4 Communal. We bond, sharing life together in a wide range of communities. We are the bonding group animal who lives with others in close social proximity (like many of our ancestors, especially apes); and we do this through bounded and bonded families, groups, communities and local social worlds. We clash and we cooperate; these bonds provide the direct canopies of meaning, sentiment and solidarity in our lives. We are the belonging animal. But the ability to connect with others in communities also brings the potential to not connect.67
5 Societal. We are the human life that flows through societies and their tribes, civilizations and nations. Our challenge is to create social institutions and practices that enable the flourishing of production and work (economy), reproduction and socialization (education, family, religion), communication (language and media) and security and welfare (governance). And through these we achieve practical things like food distribution, transportation, housing and good health, all interconnected with one another. We connect to each other through societies.

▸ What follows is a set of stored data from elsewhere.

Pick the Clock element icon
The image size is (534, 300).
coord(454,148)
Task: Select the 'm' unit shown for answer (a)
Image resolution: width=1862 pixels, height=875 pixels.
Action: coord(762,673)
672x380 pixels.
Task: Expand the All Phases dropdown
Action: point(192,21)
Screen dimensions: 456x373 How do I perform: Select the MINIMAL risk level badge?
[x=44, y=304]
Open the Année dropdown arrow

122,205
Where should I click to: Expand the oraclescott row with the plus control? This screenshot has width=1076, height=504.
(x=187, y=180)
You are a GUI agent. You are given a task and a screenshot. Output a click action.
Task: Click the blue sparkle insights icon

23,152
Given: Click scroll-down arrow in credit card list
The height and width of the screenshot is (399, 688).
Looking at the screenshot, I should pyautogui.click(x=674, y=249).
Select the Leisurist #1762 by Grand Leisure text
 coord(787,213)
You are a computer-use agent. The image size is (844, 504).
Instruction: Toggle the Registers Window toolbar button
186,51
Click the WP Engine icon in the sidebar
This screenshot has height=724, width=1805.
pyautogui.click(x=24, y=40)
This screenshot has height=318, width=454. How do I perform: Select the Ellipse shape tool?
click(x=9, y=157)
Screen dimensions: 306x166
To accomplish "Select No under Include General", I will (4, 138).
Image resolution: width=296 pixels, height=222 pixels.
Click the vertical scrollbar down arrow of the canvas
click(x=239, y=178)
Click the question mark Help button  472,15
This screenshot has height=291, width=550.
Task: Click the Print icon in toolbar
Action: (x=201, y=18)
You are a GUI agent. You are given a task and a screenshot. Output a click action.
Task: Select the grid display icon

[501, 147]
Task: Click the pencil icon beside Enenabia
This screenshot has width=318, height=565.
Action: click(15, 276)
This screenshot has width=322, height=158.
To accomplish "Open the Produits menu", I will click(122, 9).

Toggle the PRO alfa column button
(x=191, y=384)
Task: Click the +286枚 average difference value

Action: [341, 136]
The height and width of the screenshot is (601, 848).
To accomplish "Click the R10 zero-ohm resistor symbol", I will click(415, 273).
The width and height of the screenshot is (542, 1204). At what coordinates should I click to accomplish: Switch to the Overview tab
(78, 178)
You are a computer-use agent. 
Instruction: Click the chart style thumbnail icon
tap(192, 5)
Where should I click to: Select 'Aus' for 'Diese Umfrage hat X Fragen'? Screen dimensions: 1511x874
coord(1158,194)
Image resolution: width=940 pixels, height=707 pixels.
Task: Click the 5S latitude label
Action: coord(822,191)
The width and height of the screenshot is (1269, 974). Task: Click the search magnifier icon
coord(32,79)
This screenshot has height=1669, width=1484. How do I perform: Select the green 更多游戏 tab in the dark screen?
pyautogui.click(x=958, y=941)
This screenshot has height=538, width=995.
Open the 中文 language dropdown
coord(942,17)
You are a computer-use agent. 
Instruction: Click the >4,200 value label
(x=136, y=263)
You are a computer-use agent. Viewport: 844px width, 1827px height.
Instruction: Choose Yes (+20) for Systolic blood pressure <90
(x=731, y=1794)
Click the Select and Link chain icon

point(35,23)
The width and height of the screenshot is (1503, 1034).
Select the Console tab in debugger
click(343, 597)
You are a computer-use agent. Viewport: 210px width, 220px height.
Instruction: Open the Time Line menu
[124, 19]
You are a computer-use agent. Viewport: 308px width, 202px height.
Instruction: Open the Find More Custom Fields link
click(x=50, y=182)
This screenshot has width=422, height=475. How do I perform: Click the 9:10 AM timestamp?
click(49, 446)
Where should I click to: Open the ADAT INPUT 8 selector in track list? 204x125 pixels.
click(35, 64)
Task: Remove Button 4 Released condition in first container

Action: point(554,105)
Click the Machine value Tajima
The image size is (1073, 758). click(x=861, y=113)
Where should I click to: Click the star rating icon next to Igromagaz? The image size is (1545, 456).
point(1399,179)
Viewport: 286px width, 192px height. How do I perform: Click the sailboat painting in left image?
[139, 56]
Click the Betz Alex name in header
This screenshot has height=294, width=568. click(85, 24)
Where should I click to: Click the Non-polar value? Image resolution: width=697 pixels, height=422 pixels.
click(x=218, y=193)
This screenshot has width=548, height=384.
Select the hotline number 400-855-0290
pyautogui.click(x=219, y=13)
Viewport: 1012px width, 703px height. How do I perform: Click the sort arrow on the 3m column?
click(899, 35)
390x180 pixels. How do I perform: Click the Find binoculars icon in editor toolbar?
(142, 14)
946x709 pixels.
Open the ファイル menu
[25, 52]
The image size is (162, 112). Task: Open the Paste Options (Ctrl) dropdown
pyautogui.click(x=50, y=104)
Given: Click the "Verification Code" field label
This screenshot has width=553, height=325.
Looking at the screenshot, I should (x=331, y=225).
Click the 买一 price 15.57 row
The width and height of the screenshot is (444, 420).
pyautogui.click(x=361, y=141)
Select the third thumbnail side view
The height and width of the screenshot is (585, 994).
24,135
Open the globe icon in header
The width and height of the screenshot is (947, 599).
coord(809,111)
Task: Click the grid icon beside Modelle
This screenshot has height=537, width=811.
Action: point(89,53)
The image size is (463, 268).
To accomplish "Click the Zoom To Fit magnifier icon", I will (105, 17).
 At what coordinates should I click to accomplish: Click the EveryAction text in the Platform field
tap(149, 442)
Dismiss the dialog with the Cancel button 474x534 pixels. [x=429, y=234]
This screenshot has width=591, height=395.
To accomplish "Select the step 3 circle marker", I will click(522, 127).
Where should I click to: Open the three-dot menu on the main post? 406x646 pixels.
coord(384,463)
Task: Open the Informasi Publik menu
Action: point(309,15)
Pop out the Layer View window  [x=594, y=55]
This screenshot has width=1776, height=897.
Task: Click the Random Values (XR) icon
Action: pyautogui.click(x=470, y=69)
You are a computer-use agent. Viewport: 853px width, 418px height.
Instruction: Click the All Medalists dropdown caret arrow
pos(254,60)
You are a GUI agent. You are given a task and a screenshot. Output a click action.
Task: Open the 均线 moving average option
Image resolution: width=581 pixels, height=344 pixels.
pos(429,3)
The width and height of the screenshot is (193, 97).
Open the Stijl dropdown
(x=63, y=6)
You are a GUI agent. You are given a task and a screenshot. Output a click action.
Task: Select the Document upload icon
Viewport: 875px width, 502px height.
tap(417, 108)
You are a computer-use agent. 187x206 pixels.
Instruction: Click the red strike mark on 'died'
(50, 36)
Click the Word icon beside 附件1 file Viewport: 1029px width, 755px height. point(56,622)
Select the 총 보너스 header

6 Cultural. We are the animal who weaves complex ‘ways of living’ – bringing values and stories – across the world. We are the linguistic, symbolic, manipulating, communicative, cultural animal. Ultimately, we are also the animal that creates symbolic cultures, ways of living, that are necessarily messy and murky. These bring issues of values and power relations. Establishing relations of symmetry and asymmetry, power expands or concentrates the degree of freedom and control exerted over lives. All life might be guided and shaped by certain rules; and many animals have a sort of sensitivity to other life. But only humans invent elaborate cultural frames of values; only they can develop ethical and normative orders organized through legal and power relations. Our cultures become sites of struggle over value and emancipation – of what it means to lead the good (or bad) life. We are elaborate linguistic animals capable of manipulating symbols in complex ways to produce historically based value systems. But cultures usually also have material foundations. We connect to others through these cultures.
7 Worldly. We are the animal that finds other tribes and creatures living on the earth. We look to become a worldly animal as humanity becomes globalized. We get to know these other strangers living in other parts of the world. A cosmopolitan attitude is in the making. We have to live with each other. There is life beyond the little world we live in.